Country music occupies a curious place in Irish culture; large pockets of listeners around the country are utterly devoted to it, while others outside the fire are completely oblivious.

The sale of those tickets in 2014 made the extent of the fans' devotion extremely clear.

Garth Brooks at the launch of the 'Comeback Special Event' in 2014 (File: RollingNews.ie)

The first two shows sold out before the sun came up and prayers were then answered when a third went on sale... and a fourth... and finally a fifth.

In all, 400,000 tickets were sold for the concerts and the production of commemorative t-shirts and replica Stetsons went into overdrive.. and then the thunder rolled (I'll stop with the puns soon).

Concerts tickets in Ireland are sold 'subject to licence'

Those three little words appear at the end of radio advertisements, but which most people didn't pay much heed to prior to 2014.

In the case of the five Garth Brooks gigs however, some residents around Croke Park objected to the disruption they feared would be caused by the gigs and lodged objections.

Eventually, licences for three gigs were granted, but not the final two.

The message from the Brooks camp was clear however - it would be five or none at all.

Before long the Irish news cycle was consumed by the story - we interviewed fans, hoteliers, Stetson sellers, residents who felt under siege, others who looked forward to the extra money the gigs could bring to the locality.

The nation also experienced a collective moment of hysteria when it woke to hear the then Lord Mayor of Dublin, Christy Burke, reveal on RTÉ's Morning Ireland that the Mexican ambassador had volunteered his services as a go-between.

The matter was raised in the Dáil too - although the then US president Barack Obama (wisely), refused to intervene.

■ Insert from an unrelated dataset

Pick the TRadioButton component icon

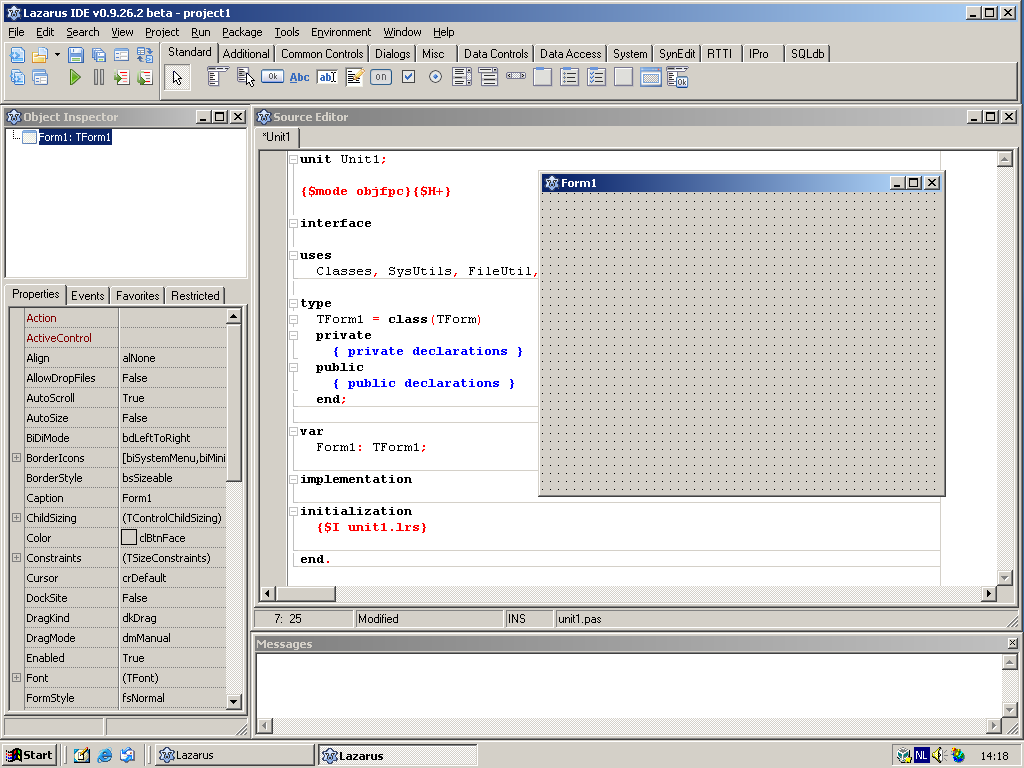(433, 76)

It was all to no avail however, and although Brooks' stage set sail for Ireland, the concerts were eventually called off and the Stetsons went back into storage.

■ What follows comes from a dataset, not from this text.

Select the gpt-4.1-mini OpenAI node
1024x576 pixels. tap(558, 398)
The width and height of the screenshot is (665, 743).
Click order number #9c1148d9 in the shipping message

There the story rested, becoming part of Irish folklore and inspiring songs and even a stage play.

It also inspired a change in the regulations surrounding large scale events - promotors now have to have pre-application consultation meetings with local authorities, and tickets are not put on sale before that occurs.

And then, late last year, The Dance began again.

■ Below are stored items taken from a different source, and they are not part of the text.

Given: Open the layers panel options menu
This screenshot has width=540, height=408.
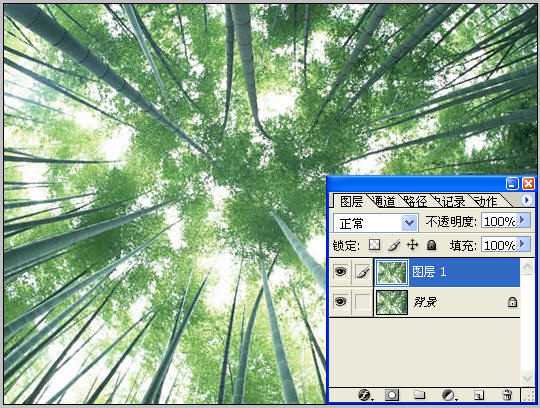Looking at the screenshot, I should point(526,200).
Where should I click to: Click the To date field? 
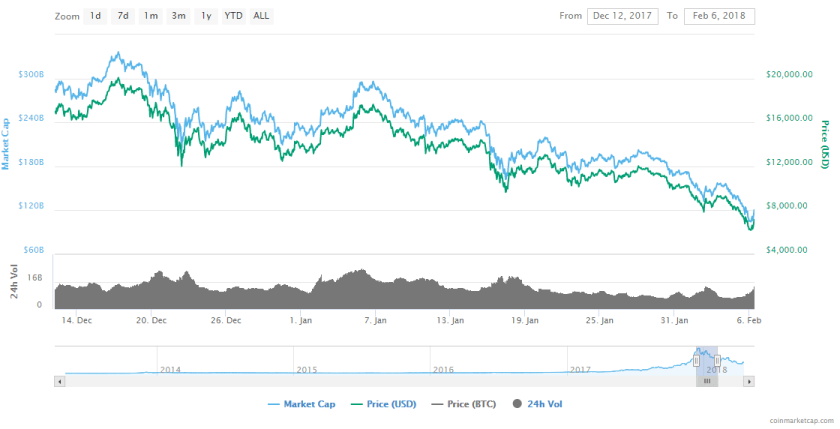pyautogui.click(x=719, y=16)
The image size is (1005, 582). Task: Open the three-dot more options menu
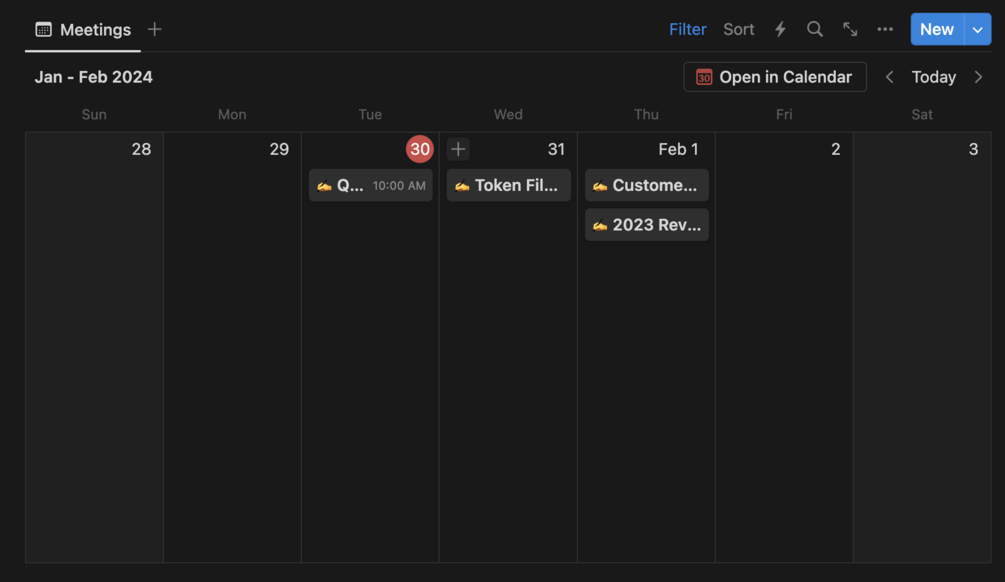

Reporters were summoned to Croke Park once more, but this time the press conference was far more significant than simply the announcement of a few live concerts, and not just because it finally marked the beginning of the end of the 2014 saga.

Coming at the end of many months of Covid-19 closures, the appearance of the familiar lower case 'g' was also a sign that large scale live concerts were finally back on the agenda again.

Brooks on the skyline at Croke Park Dublin in 2021

Mr Brooks himself was in upbeat mood, although he wouldn't go so far as to admit he was going to try for another five in a row.

It turned out however that nothing is really impossible in Garth world.

Two shows went on sale... and another... and another... until finally promoter Peter Aiken was able to tell the singer in an early morning phone call that the magic number five had, once again, been achieved.

It's more than eight years now since that first press conference in Croke Park and when Garth Brooks greeted the assembled media for a third time yesterday, he was a changed man.

He was visibly different - 50lbs down from his days as a 'Soccer Dad', he told us, the fitness regime undertaken so he could best tackle the physical aspects of his show. But he also cut a more intense figure than the showman who had appeared on two previous occasions.

Garth Brooks chats to the assembled media at Croke Park (Pic: RollingNews.ie)

Emotional, somewhat nervous, fizzing with energy - the performer strode up and down the GAA museum, clearly chomping at the bit to finally take to the stage.

Tonight - he will do just that.

It's easy to look back over the saga of the last eight years and laugh at some of the more absurd moments. But the Stetsons can be taken out of storage now, and when Garth Brooks spoke yesterday about his 'dream' of playing Croke Park again - his sincerity was impossible to ignore.

"I've been waiting for this my whole life", he told the assembled press.

"Tomorrow night I'm gonna stop waiting".

The fans can finally stop waiting too.